How She Got Discovered, Chris Martin, Her Journey, Songwriting, Living with Disability, and the Love That Drives Her Music
Victoria Canal's story sounds like it could be myth -- a young singer-songwriter discovered by one of the most successful musicians in the world -- but what makes it real is how grounded she is about what that discovery actually means and doesn't mean. Chris Martin heard something in her. What he heard was the result of years of genuine work, a singular voice, and a perspective on music and life that can't be manufactured or borrowed.
In this conversation with Elmo, Victoria opens up with remarkable honesty about her journey: how the discovery happened, what the relationship with Chris Martin has meant for her career and her artistry, and how she navigates writing music that is both commercially viable and deeply personal.

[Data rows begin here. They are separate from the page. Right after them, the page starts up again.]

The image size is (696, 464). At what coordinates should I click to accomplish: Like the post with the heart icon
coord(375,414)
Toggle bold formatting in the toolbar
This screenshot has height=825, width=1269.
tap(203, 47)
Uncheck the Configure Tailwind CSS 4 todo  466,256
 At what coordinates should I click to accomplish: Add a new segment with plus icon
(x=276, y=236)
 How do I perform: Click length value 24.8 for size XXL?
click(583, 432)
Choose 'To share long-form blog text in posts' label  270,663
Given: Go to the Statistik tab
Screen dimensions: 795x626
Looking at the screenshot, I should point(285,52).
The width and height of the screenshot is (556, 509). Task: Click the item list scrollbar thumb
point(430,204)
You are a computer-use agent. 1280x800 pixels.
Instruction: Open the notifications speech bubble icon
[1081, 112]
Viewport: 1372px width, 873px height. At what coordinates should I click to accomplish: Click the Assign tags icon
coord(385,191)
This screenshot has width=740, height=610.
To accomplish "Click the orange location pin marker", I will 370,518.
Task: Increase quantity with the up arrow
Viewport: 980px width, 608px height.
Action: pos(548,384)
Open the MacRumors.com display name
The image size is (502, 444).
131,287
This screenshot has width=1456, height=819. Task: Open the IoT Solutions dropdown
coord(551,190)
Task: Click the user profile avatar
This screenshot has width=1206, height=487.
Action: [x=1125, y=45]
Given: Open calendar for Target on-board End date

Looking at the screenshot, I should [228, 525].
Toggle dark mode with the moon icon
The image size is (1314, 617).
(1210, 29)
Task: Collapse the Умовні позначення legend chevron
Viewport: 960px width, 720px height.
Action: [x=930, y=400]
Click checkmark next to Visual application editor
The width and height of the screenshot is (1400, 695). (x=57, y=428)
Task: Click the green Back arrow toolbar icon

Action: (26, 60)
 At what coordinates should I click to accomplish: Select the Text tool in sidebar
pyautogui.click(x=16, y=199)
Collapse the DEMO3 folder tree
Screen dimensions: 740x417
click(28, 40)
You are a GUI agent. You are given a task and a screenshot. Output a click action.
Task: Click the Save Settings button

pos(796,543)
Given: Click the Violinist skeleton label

She also speaks with rare candor about living with disability -- what it has cost her, what it has given her, and how it has shaped her relationship with her own creativity. This is an episode about courage as much as craft.
"I don't write to be relatable. I write to be honest. The relatability, if it comes, is because someone else was also telling themselves the truth they hadn't said out loud yet."
The full story of how Victoria was discovered by Chris Martin: what led up to the moment, what the initial connection was like, and how she has thought about the responsibility and opportunity that kind of visibility creates -- including what she learned about herself in the process of navigating it.
Her honest account of what the relationship with Chris Martin has meant for her career, her development as an artist, and her understanding of what it takes to sustain a meaningful life in music -- the lessons she has taken from watching him work and from the direct mentorship their relationship has involved.
Victoria speaks with rare candor about living with a physical disability: what it has cost her, what it has required of her, how it has shaped her perspective on resilience and creativity, and why she believes that the things that make a life harder are often also the things that make the work more honest.
Her approach to writing: the sources she draws from, the things she protects about her process, and why she believes the most important quality a songwriter can develop is the willingness to tell the truth even -- especially -- when the truth is uncomfortable or exposes something she would rather keep private.
The path that led Victoria to where she is now: the choices she made early on, the moments that felt defining, the times she doubted whether this life was actually possible for her, and the specific experiences and relationships that gave her enough confidence to keep going when the evidence wasn't yet there.
How love -- in its many forms, including self-love, romantic love, and love as a way of relating to the world -- functions as the core energy behind her creative work: why she keeps returning to it, what it looks like in her music, and what she believes about the relationship between loving deeply and making honest art.
The Chris Martin story in full: how it happened, what was said, what Victoria felt in that moment, and how she has processed it in the time since -- including her honest reflection on what it means to be seen by someone whose opinion you have respected long before they ever knew your name.
On disability and creativity: one of the most direct and thoughtful conversations Elmo has had on the show about the relationship between physical limitation and artistic expression -- Victoria's perspective is neither inspirational myth nor grievance, but something more useful than both.
Her songwriting process: the specific things she does and refuses to do in the room, what she believes about co-writing versus writing alone, and the single rule she has given herself about what makes a song worth finishing versus what should stay in the notebook.
What she has learned from watching Chris Martin: the habits, the perspective, the relationship with the audience, and the specific thing about how he approaches his work that she has consciously tried to bring into her own -- and the thing about his approach that she has just as consciously chosen not to adopt.
Her honest account of self-doubt and the decision to keep going: the moments in her story when stopping would have been easier than continuing, what she told herself in those moments, and what she now believes about the role that doubt plays in the life of an artist who is actually being honest about the work.
What she wants her music to do in the world: not in the abstract sense of legacy or impact, but the specific, immediate thing she hopes a listener feels when they sit with one of her songs -- and how that hope shapes every decision she makes about what to write, what to record, and what to release.